La conférence devrait adopter une «feuille de route» qui vise à galvaniser les soutiens pour réaliser l’objectif de 2016. Le Rapport global et un rapport technique d’accompagnement qui a été produit par le projet UCW (Comprendre le travail des enfants), un partenariat inter-agences qui implique l’OIT, la Banque mondiale et l’UNICEF , seront présentés à quelque 400 participants venus d’environ 80 pays.
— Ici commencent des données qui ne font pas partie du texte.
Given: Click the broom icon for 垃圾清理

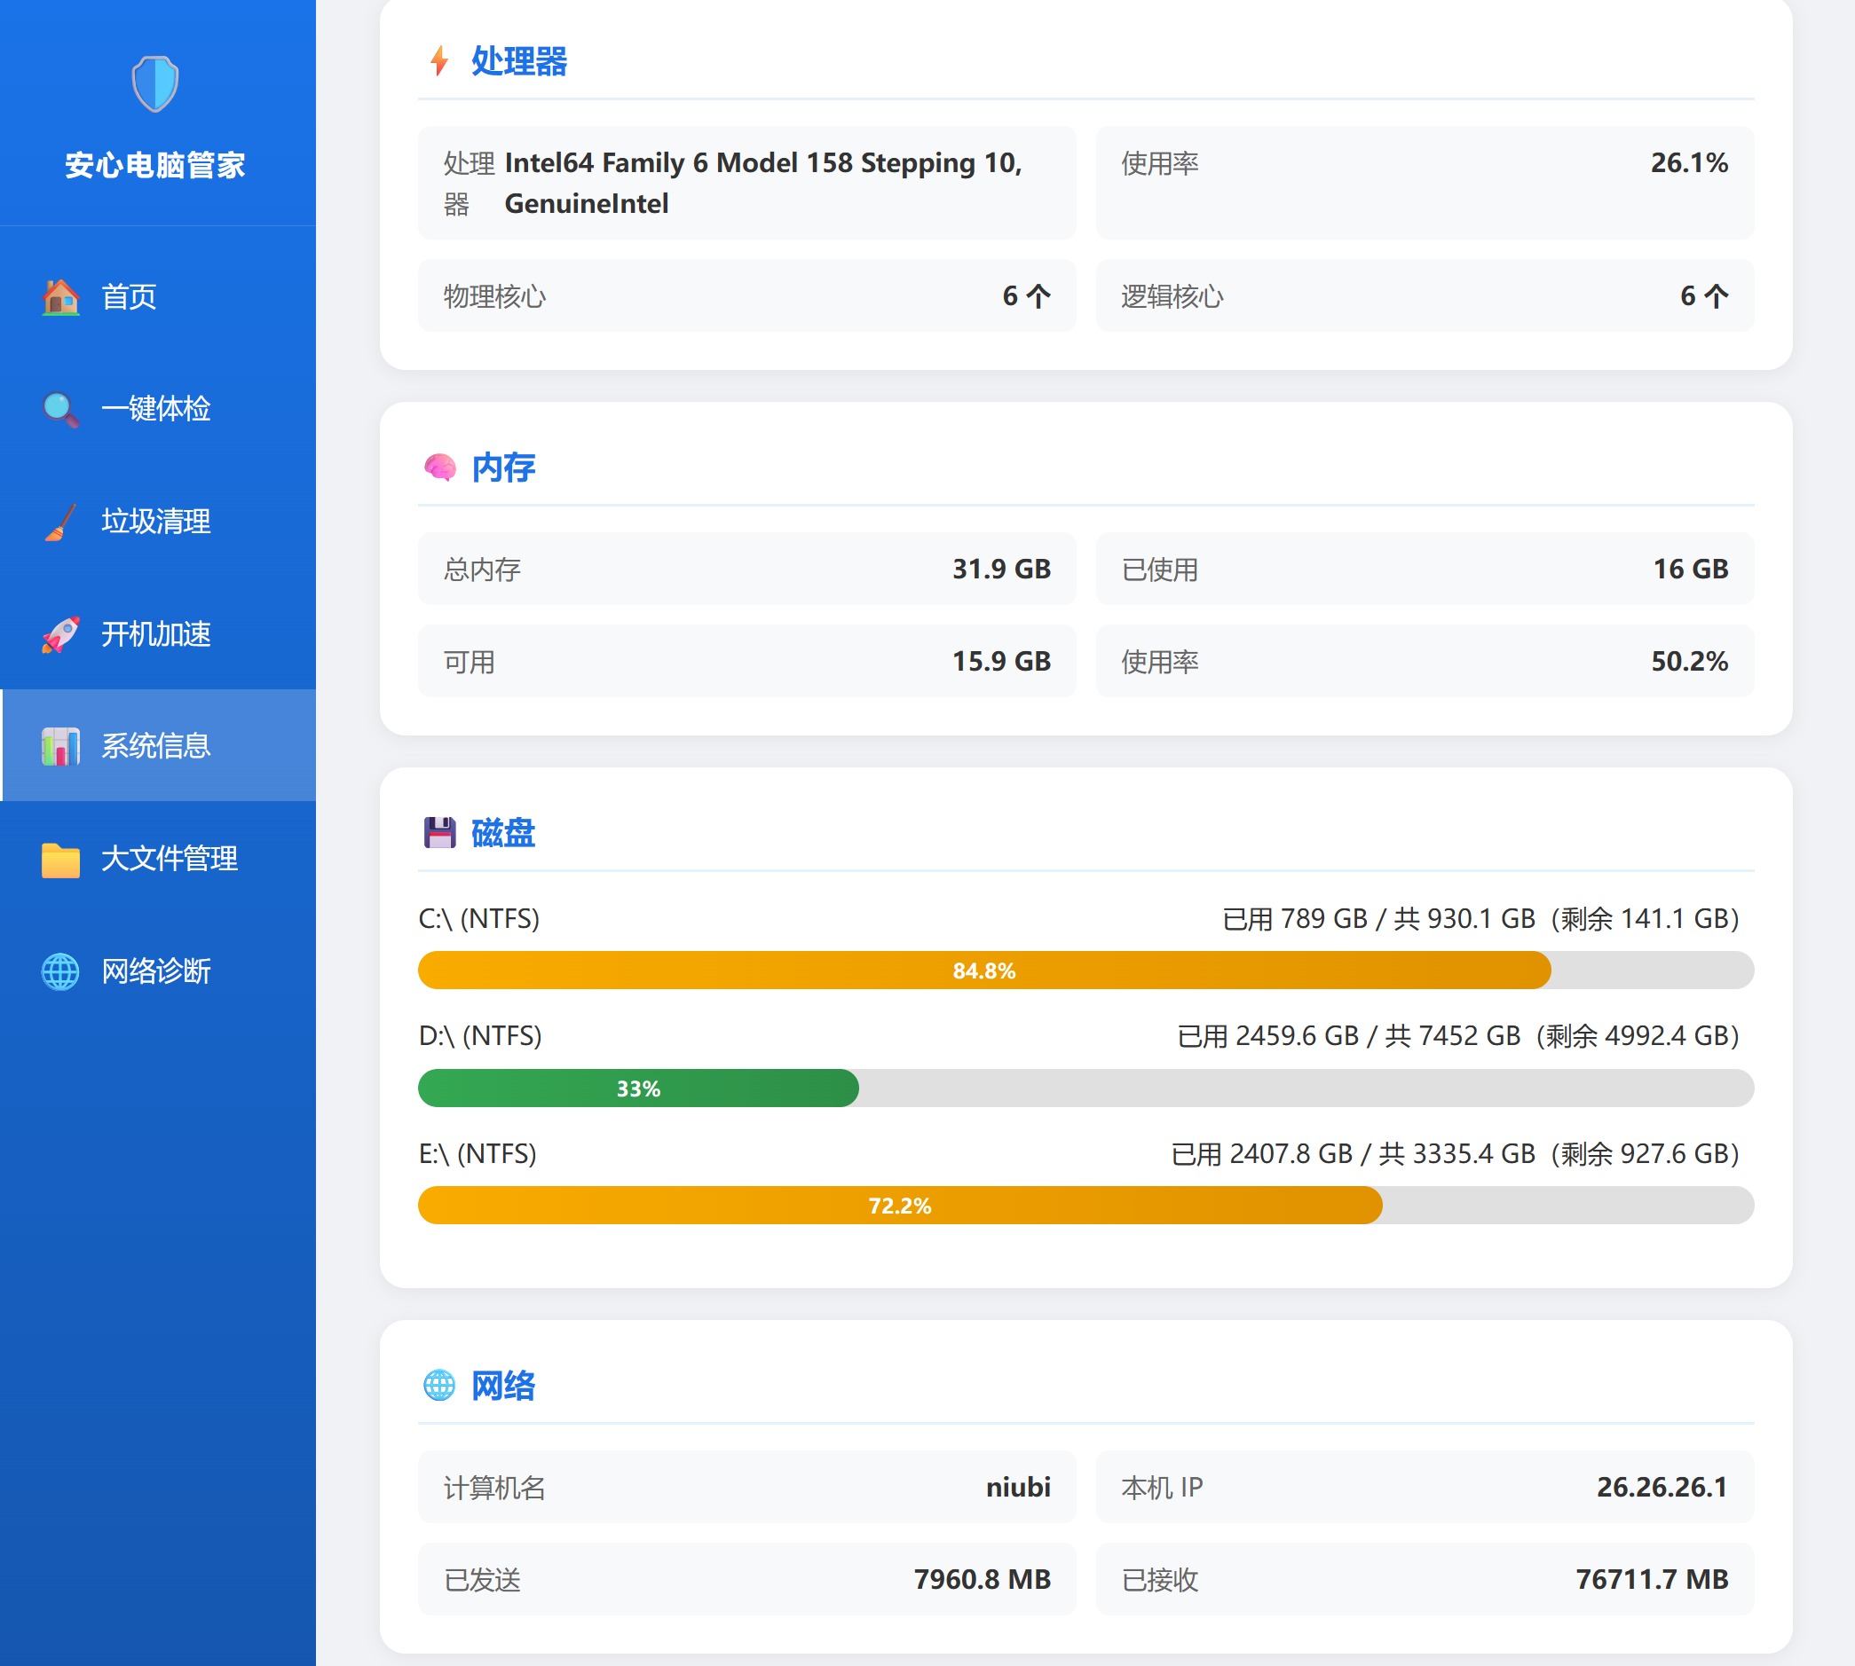Looking at the screenshot, I should (x=60, y=522).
Quel est le rôle de l’OIT?

Constance Thomas: L’OIT joue un rôle éminent et vital pour animer le mouvement en faveur de l’élimination du travail des enfants. La situation plaide pour une campagne mondiale redynamisée contre le travail des enfants. L’OIT tripartite doit être un acteur central et un puissant avocat dans le mouvement mondial. Nous devons étendre et renforcer les coalitions. S’appuyant sur l’Agenda pour le travail décent de l’OIT, l’IPEC doit continuer à soutenir nos mandants pour intégrer le travail des enfants dans les agendas nationaux de développement.

Le rapport prône une réorientation vers le développement et la diffusion des connaissances et de l’analyse factuelle des politiques et de leur diffusion. L’influence et la valeur ajoutée de l’OIT sont liées à la qualité de ses approches et de ses connaissances. Nos avantages comparatifs résident dans nos normes, nos mandants, notre savoir fondé sur une intervention directe par projet, ainsi que dans l’élaboration de politiques, la recherche et l’analyse. Dans le même temps, de nombreux pays ont encore besoin de l’assistance de l’OIT pour développer leurs programmes et obtenir l’impact souhaité. La solidarité internationale – y compris la mobilisation de ressources – demeurera indispensable pour que le Programme international pour l’abolition du travail des enfants du BIT puisse soutenir ces efforts. Mais l’OIT ne peut y parvenir seule. Le rapport souligne la valeur des partenariats, tels que ceux qui lient les agences de l’ONU, la coopération Sud-Sud, etc.